• [Problem requirements]:
Rewrite the stretch of data from the line containing "Where should I" through the end, changing "Rebars" to "Columns" and leaving everything else as it is. Leave the pictures out of your answer.

• [Provided entries]:
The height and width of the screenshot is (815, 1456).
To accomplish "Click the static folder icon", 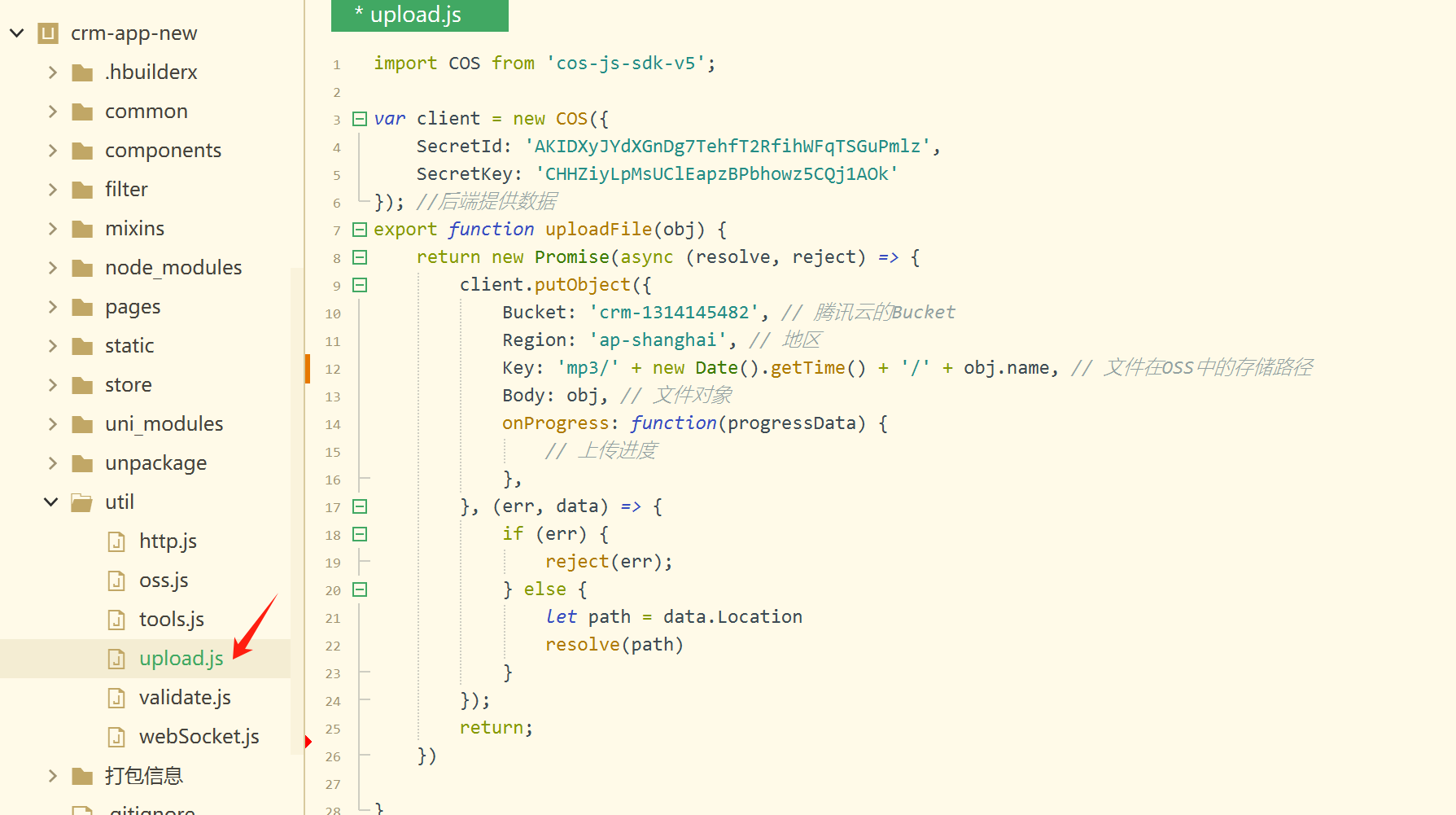I will [81, 345].
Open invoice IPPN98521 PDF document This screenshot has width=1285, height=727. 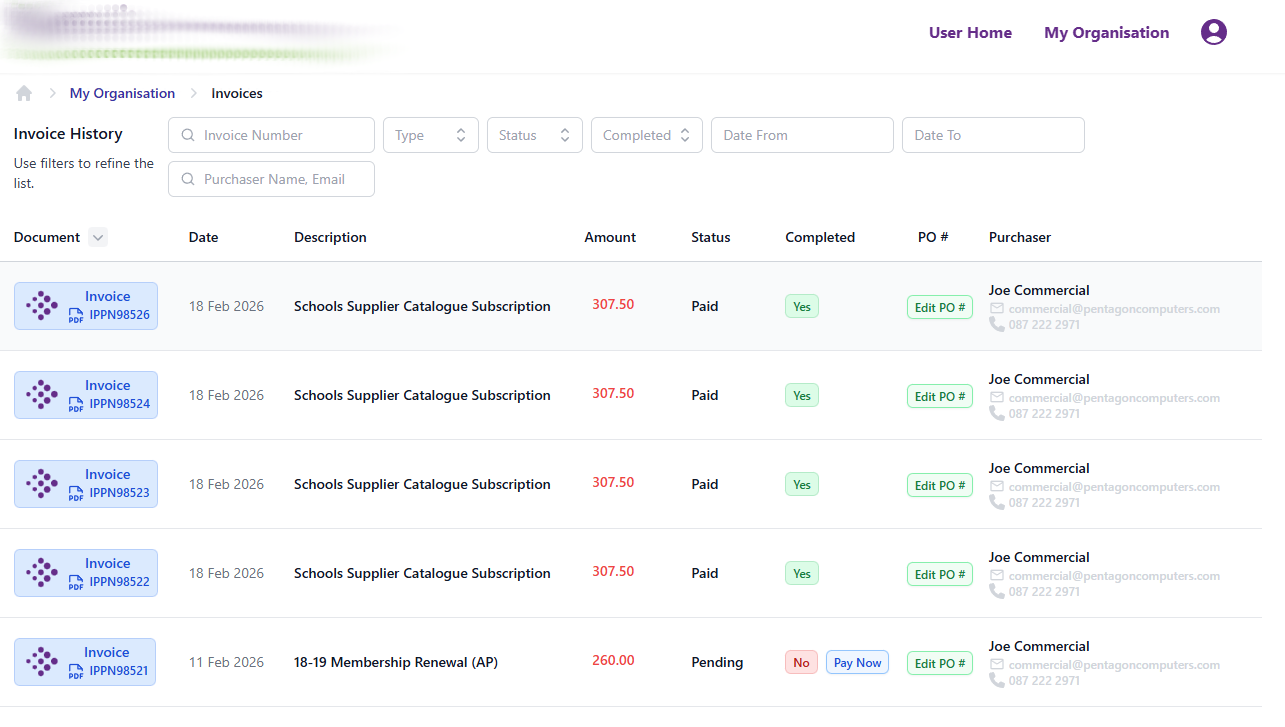86,662
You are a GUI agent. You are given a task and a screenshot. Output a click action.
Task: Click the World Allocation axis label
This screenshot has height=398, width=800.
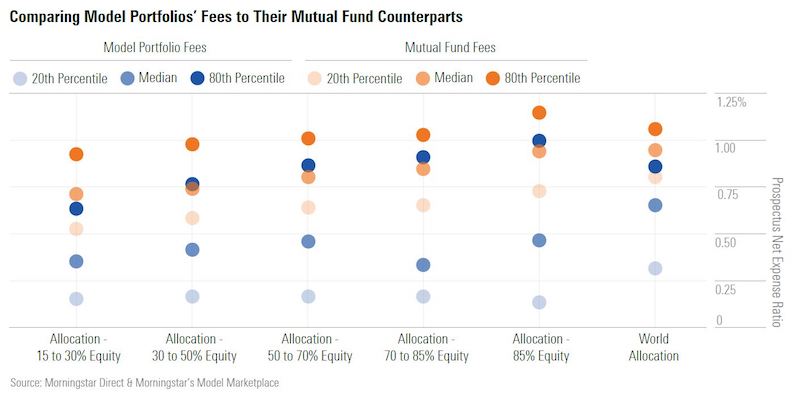[x=654, y=347]
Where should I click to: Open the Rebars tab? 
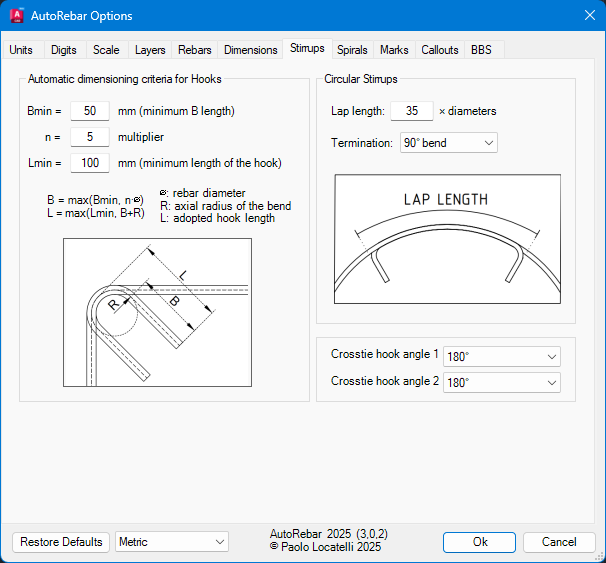click(195, 50)
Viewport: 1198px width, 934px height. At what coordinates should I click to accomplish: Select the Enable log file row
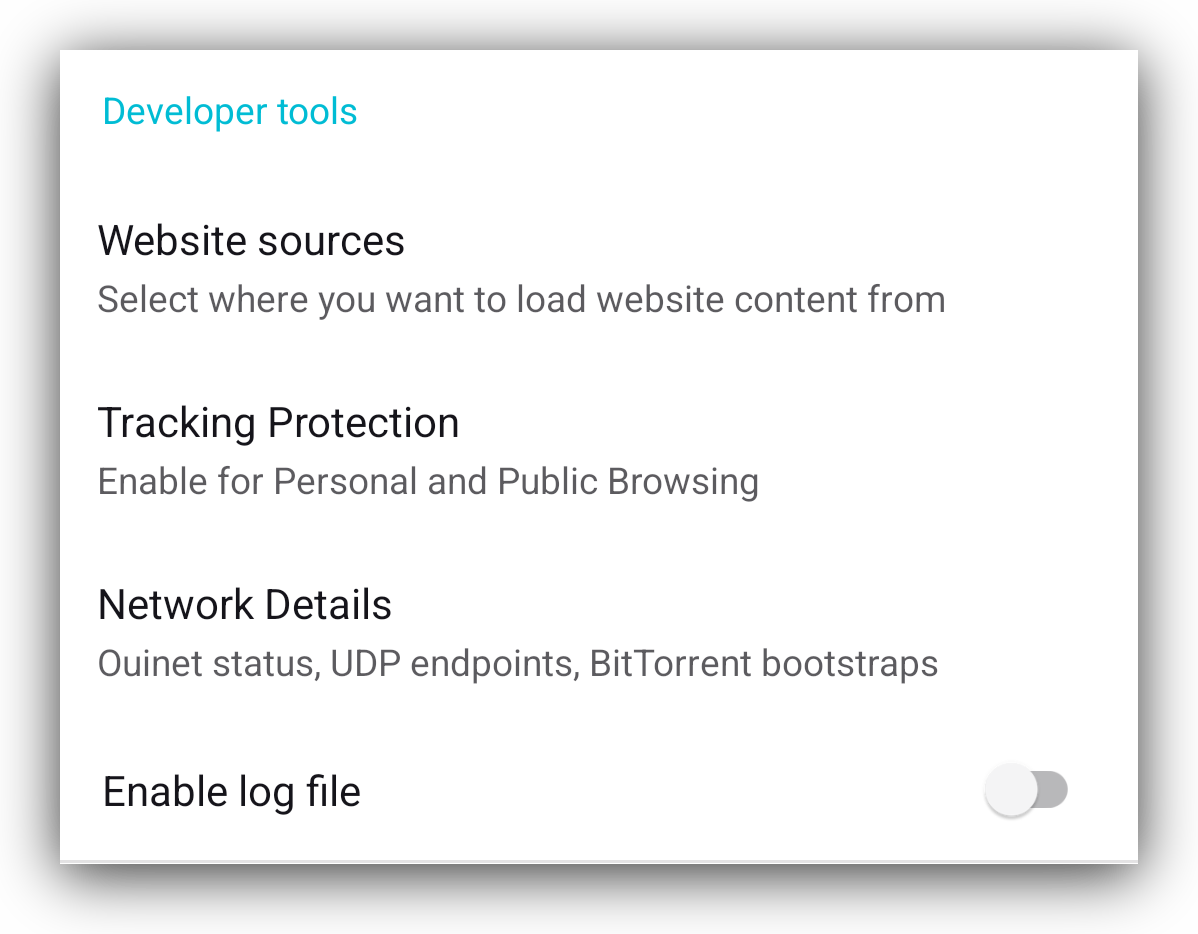pyautogui.click(x=500, y=791)
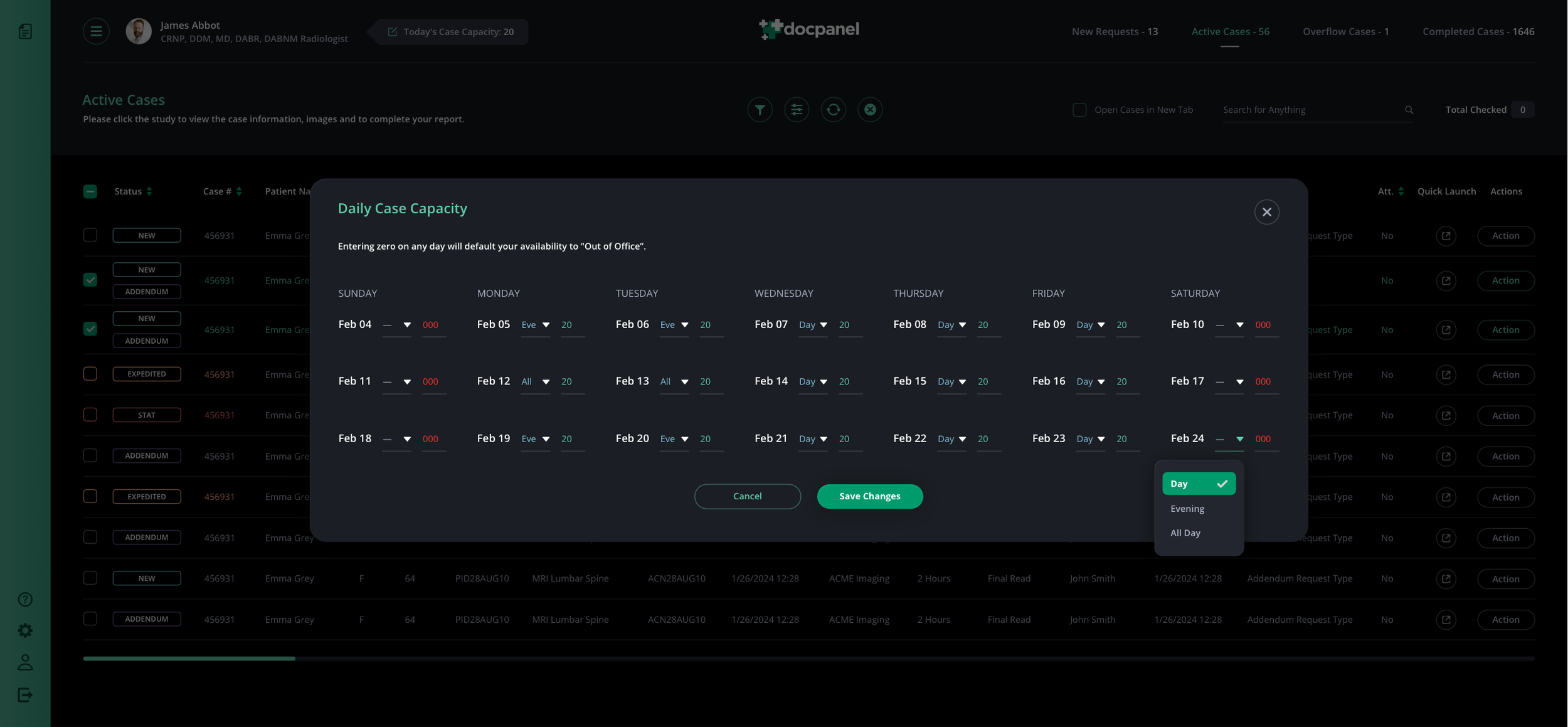The width and height of the screenshot is (1568, 727).
Task: Open the settings gear in the sidebar
Action: (x=25, y=630)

• [Answer below]:
Where should I click to: Open the Columns tab? 
click(195, 50)
Viewport: 1198px width, 934px height. At what coordinates should I click to accomplish: Select the Enable log file row
pyautogui.click(x=500, y=791)
The width and height of the screenshot is (1568, 727).
Task: Open the settings gear in the sidebar
Action: (x=25, y=630)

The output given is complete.